Valerie Tiberius is Professor of Philosophy at the University of Minnesota, an institution she has been affiliated with since 1998. She has published numerous reviewed papers, as well as five books - Deliberation about the Good: Justifying What We Value; The Reflective Life: Living Wisely With Our Limits; Moral Psychology: A Contemporary Introduction; Well-Being as Value Fulfillment: How We Can Help Each Other to Live Well; and What Do You Want Out of Life? A Philosophical Guide to Figuring Out What Matters. Much of her work has taken a practical, empirical approach to philosophical questions, trying to show how these disciplines can improve the world for the better.

Education and career
Tiberius received a bachelor's degree in philosophy from the University of Toronto in 1990, before going on to receive a master's and doctorate in philosophy from the University of North Carolina at Chapel Hill in 1992 and 1997, respectively. Her doctoral thesis was titled Deliberation About the Good, which later became the basis for her first book.  After receiving her doctorate, Tiberius accepted a position as assistant professor at Franklin and Marshall College, before accepting an assistant professorship at the University of Minnesota, Twin Cities in 1998.  She was promoted to associate professor in 2004, and to full professor in 2011.

Research areas
Tiberius's work has focused on ethics and moral psychology, with a special interest in applying Humean principles to modern philosophical questions.  Much of her work is centered at the junction of practical philosophy and practical psychology, examining how both disciplines can meaningfully improve lives. Much of her work takes a non-traditional empirical approach to traditional philosophical questions.

Provided data —
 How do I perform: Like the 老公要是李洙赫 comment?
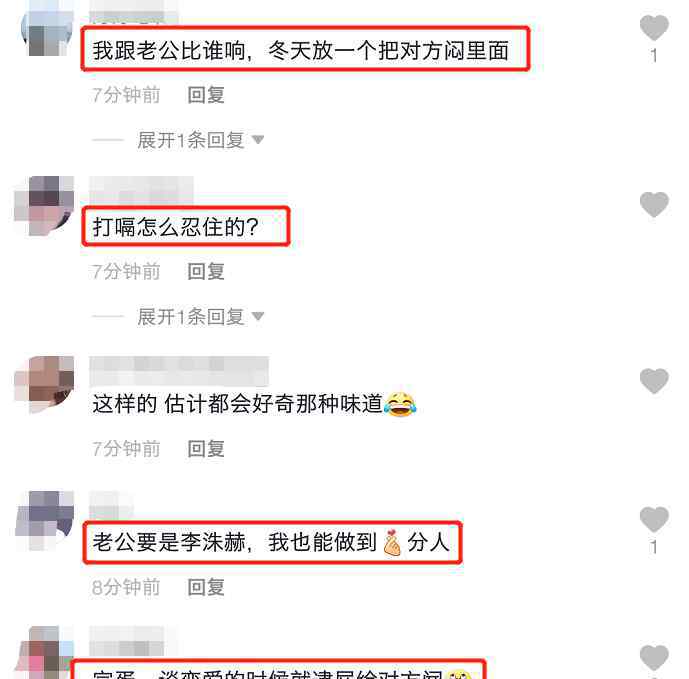click(654, 519)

Problem description — Reproduce verbatim the part of the Valerie Tiberius biography that opens with the words containing "Education and career" and closes with "professor in 2011.".

Response to the task —
Education and career
Tiberius received a bachelor's degree in philosophy from the University of Toronto in 1990, before going on to receive a master's and doctorate in philosophy from the University of North Carolina at Chapel Hill in 1992 and 1997, respectively. Her doctoral thesis was titled Deliberation About the Good, which later became the basis for her first book.  After receiving her doctorate, Tiberius accepted a position as assistant professor at Franklin and Marshall College, before accepting an assistant professorship at the University of Minnesota, Twin Cities in 1998.  She was promoted to associate professor in 2004, and to full professor in 2011.